For the most part, physicians must be compensated by the hospital in a manner that isn’t tied to how many patients or how much money they bring to the hospital.

“Hospitals can build compensation and incentives around things like the level of relative value units (RVU) a physician produces,” said Rob Crigler, a partner in the Morristown, N.J., office of WithumSmith+Brown.

But he cautions that the Stark Law (which prohibits physicians from referrals of designated health services for Medicare and Medicaid patients if the physician has a financial relationship with the entity) needs to be considered.

There are two opportunities for hospitals to show direct compensation is appropriate, according to Matthews.

The real key is aligning the incentives with the goals of both parties.

One is when the compensation is consistent with what a private practitioner in the same market earns.

“The other is when a community need can be established,” said Matthews. “In this instance you can compensate a physician compared to national benchmarks. Rural settings may not have enough patients to interest a physician in compensation based on RVUs. In that case, the hospital can still pay the doctor what they would be making in a more highly populated area to meet a community need.”

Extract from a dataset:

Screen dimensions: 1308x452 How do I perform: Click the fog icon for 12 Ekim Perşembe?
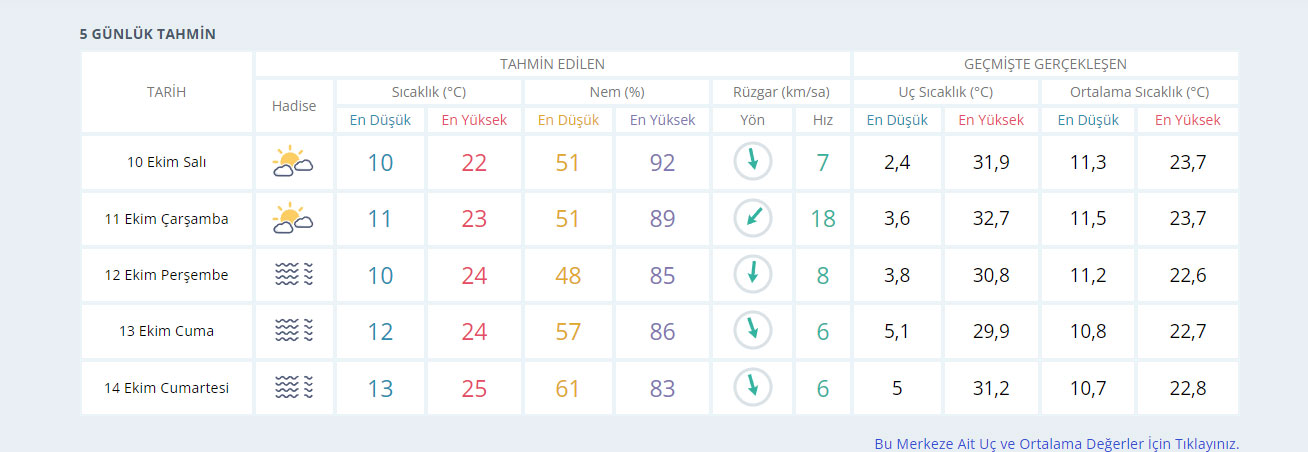pyautogui.click(x=293, y=275)
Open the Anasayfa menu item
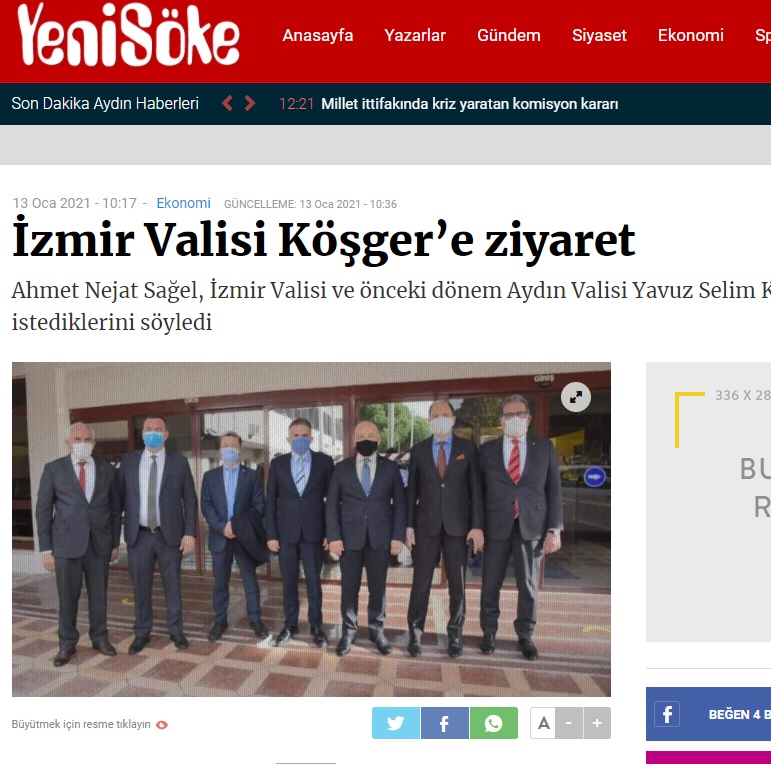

Another factor will be what exactly is up for sale. In some cases, the acquirer will only be interested in the physicians themselves and the patients they can add. In other cases, ancillary services (AS) such as procedures offered by the physicians will be at issue.

[See also: 7 tips for preventing staff burnout in healthcare.]

“When ancillary services are included, they are usually part of the buyout of the practice instead of direct compensation for the physician,” said Crigler. “Under Stark, hospitals cannot pay a physician based on how many procedures they do.”

They can adjust the compensation if the physician does or does not meet specific metrics going forward. However, the hospital must use historical data from the physician’s practice when determining future compensation. The formula includes interest, taxes, depreciation and amortization when setting the buyout number for the practice.